◆ Document text
'''

If you have one quaternion representing a rotation the other quaternion that represents the same rotation is obtained by multiplying the first quaternion by -1.
Some animation programs always use the quaternion from the pair that has a positive real number part (w).
So (0 -1 0 0) is the same rotation as –1 x (0 -1 0 0) = (0 1 0 0) which matches the absolute rotation we calculated before.
When you first create a skeleton of bones for your model you are in fact creating a pose as well since each of the bones has a rotation from the reference orientation.
The pose of the skeleton when you create the skeleton is known as the bind pose or rest pose.
Rather than store rotations measured with respect to the reference orientation we have been using in this article it is more common for animation software to store the bone rotations with respect to the bone’s orientation in the bind pose.
Say pose 1 is the bind pose for our skeleton.
We will calculate the rotation for each bone in pose 2 using the bind pose orientation as the reference orientation.
If you rotate the reference orientation around the world axes to match a bone’s orientation you get an absolute rotation relative to the bind pose.
The reference orientation for bone1 is shown below.
To match bone1’s orientation the reference orientation has to be rotated –90 degrees around the world Z axis.
Rotation = (0 0 -0.7071 0.7071)
The reference orientation for bone2 is shown below.
To match bone2’s orientation the reference orientation has to be rotated first by 90 degrees around the world Z axis.
Next the reference orientation is rotated –90 degrees around the world Y axis.
Rotation1 = (0 0 0.7071 0.7071)
Rotation2 = (0 -0.7071 0 0.7071)
Rotation2 x Rotation1 = (0 -0.7071 0 0.7071) x (0 0 0.7071 0.7071) = (0.5 -0.5 0.5 0.5)
Bone1’s absolute rotation from bind pose = (0 0 -0.7071 0.7071)
Bone2’s absolute rotation from bind pose = (0.5 -0.5 0.5 0.5)
The absolute rotations we calculated before for pose 2 are the real absolute rotations but they can be considered as composed of two rotations.
First a bone is rotated to the bind pose orientation from its standard reference orientation and then it is rotated from the bind pose orientation to its pose orientation.
absolute rotation = absolute rotation from bind pose x absolute rotation of bind pose
From the above equation, if we know the absolute rotation and the absolute rotation of the bind pose we can calculate the absolute rotation from the bind pose to the pose as follows.
Multiply both sides of the equation by the inverse of the absolute rotation of the bind pose.

'''

◆ Set problem
In the quaternion text, what is the skeleton's pose at the moment the skeleton is created called? The records come from a separate source, unrelated to the quaternion text.

[Rows of pointing data]
'''

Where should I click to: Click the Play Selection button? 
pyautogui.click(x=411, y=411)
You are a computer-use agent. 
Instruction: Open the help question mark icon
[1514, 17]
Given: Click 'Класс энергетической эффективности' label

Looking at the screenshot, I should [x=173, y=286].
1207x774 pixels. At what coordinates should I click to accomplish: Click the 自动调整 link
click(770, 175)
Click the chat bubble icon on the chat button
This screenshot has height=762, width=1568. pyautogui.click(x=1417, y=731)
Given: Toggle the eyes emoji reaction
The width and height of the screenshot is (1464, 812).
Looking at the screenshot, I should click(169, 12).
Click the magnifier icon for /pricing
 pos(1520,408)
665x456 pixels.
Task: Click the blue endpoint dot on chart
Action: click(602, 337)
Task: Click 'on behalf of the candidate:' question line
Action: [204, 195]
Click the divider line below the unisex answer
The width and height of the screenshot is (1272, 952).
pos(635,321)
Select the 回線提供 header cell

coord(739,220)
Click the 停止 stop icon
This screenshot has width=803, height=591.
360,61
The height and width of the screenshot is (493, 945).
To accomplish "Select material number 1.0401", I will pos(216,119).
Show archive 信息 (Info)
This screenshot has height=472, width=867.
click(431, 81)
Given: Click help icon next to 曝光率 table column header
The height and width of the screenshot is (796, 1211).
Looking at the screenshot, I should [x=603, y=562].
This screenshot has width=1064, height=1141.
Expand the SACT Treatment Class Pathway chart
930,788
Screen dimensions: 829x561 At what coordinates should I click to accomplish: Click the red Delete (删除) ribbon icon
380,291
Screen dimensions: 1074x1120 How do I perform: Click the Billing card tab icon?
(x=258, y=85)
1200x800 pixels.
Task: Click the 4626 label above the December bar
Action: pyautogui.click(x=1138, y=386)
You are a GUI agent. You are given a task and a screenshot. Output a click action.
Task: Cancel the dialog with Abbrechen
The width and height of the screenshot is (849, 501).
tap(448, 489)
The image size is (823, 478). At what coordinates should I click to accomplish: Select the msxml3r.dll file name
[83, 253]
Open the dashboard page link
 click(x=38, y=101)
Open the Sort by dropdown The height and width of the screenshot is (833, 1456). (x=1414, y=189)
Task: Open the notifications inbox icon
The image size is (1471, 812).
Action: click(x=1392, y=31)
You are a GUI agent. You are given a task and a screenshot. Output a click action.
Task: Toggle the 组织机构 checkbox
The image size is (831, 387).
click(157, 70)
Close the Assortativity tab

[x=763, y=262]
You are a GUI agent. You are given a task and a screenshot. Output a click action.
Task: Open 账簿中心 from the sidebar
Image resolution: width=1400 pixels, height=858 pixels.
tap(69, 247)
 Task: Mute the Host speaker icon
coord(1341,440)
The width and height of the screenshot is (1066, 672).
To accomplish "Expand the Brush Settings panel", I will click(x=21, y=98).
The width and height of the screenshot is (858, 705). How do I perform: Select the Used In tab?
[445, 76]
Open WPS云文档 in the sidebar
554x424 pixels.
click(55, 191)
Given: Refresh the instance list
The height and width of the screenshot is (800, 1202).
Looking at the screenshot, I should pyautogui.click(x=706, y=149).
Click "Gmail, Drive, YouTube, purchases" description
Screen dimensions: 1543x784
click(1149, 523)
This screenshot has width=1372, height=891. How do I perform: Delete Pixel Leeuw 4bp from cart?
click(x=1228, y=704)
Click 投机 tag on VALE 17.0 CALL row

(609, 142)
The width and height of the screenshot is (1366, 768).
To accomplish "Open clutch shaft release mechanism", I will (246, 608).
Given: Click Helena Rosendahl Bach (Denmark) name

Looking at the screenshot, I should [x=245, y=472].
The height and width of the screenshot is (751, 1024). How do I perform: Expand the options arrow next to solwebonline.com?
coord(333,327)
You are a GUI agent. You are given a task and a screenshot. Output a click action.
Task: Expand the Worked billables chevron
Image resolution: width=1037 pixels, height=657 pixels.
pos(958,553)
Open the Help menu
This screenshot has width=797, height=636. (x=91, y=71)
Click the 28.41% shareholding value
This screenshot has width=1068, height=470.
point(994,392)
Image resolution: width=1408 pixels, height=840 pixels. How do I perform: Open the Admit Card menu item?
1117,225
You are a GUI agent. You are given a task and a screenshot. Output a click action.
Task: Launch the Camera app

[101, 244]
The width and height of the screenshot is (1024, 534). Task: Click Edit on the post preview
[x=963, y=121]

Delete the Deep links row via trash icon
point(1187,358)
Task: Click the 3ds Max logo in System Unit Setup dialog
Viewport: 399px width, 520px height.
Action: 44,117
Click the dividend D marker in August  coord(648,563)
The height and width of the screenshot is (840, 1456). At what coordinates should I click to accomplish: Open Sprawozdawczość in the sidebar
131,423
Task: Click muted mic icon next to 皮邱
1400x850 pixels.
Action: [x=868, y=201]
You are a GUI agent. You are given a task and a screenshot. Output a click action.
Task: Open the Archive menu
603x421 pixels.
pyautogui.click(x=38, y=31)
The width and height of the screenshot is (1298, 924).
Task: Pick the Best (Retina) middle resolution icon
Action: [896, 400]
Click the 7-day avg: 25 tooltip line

'''

◆ Complete answer
It is called the bind pose or rest pose.